Vaccines and treatments
There has been some good news in recent weeks, however. Researchers at Oxford University in England announced that dexamethasone, a widely used, low-cost steroid, appears to cut the death rate for ventilated COVID-19 patients by one-third. It also lowered the death rate for patients who require oxygen (but are not yet on a ventilator) by one-fifth, the Times reported.
"Bottom line is, good news," Fauci, who directs the U.S. National Institute of Allergy and Infectious Diseases, told the Associated Press. "This is a significant improvement in the available therapeutic options that we have."
But at least three manufacturers of the drug have reported shortages, according to the American Society of Health-System Pharmacists, STAT News reported. Two of the manufacturers cited increased demand as a reason for their shortages.

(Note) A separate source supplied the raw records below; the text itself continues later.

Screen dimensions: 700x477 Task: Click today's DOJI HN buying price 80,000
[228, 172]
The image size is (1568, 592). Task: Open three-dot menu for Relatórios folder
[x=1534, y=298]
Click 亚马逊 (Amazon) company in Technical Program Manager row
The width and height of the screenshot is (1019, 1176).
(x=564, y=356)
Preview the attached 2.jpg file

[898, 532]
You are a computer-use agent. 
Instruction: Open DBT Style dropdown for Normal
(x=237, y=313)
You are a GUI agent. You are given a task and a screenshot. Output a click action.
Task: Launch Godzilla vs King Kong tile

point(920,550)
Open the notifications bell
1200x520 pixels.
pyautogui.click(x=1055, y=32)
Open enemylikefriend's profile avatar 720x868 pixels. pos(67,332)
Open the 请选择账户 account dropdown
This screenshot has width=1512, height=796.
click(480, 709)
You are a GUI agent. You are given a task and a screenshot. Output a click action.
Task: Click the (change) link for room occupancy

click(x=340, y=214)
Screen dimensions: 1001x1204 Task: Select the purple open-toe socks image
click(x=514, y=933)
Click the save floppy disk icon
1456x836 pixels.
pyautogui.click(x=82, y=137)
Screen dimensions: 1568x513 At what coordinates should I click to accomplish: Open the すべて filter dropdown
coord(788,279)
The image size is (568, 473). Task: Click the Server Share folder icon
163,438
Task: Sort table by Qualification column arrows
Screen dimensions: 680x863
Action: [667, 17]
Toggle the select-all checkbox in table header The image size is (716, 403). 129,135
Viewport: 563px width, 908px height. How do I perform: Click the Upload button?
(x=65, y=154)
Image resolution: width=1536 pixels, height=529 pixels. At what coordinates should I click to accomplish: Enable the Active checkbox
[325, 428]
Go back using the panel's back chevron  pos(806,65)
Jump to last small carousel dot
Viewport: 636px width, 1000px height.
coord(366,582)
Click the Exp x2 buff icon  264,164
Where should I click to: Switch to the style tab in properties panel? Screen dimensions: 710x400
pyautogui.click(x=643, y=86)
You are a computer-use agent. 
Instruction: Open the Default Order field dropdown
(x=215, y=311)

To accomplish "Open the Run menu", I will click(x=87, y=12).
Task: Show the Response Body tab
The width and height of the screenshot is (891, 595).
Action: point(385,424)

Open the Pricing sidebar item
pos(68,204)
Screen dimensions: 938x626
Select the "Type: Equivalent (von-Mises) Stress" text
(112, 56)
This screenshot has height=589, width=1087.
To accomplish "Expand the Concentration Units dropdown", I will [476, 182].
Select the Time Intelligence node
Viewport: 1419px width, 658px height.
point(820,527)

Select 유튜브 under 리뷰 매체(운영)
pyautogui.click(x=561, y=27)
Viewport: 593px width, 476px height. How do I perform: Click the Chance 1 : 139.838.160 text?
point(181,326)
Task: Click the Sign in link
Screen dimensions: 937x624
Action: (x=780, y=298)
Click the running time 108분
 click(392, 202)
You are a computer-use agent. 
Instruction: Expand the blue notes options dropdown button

Meanwhile, the search for an effective vaccine continues. The U.S. Department of Health and Human Services (HHS) has said that it would provide up to $1.2 billion to the drug company AstraZeneca to develop a potential coronavirus vaccine from Oxford University, in England.
The fourth, and largest, vaccine research agreement funds a clinical trial of the potential vaccine in the United States this summer with about 30,000 volunteers, the Times reported.
The goal? To make at least 300 million doses that could be available as early as October, the HHS said in a statement.
The United States has already agreed to provide up to $483 million to the biotech company Moderna and $500 million to Johnson & Johnson for their vaccine efforts. It is also providing $30 million to a virus vaccine effort led by the French company Sanofi, the Times reported. Moderna said a large clinical trial of its vaccine candidate could begin in July.
Nations grapple with pandemic
Elsewhere in the world, the situation remains challenging.
Even as the pandemic is easing in Europe and some parts of Asia, it is worsening in India. Officials in New Delhi plan to test all of the city's 29 million residents in the next week or so, as the number of coronavirus cases neared 567,000 on Monday and pushed many hospitals to their breaking point, the Times reported.
Brazil has also become a hotspot in the coronavirus pandemic, with nearly 1.4 million confirmed infections by Tuesday, according to the Hopkins tally. U.S. President Donald Trump has issued a ban on all foreign travelers from Brazil because of the burgeoning number of COVID-19 cases in that country, CNN reported.
Cases are also spiking wildly in Russia: As of Tuesday, that country reported the world's third-highest number of COVID-19 cases, at more than 640,200, the Hopkins tally showed.
Worldwide, the number of reported infections passed 10.3 million on Tuesday, with over 505,000 deaths, according to the Hopkins tally.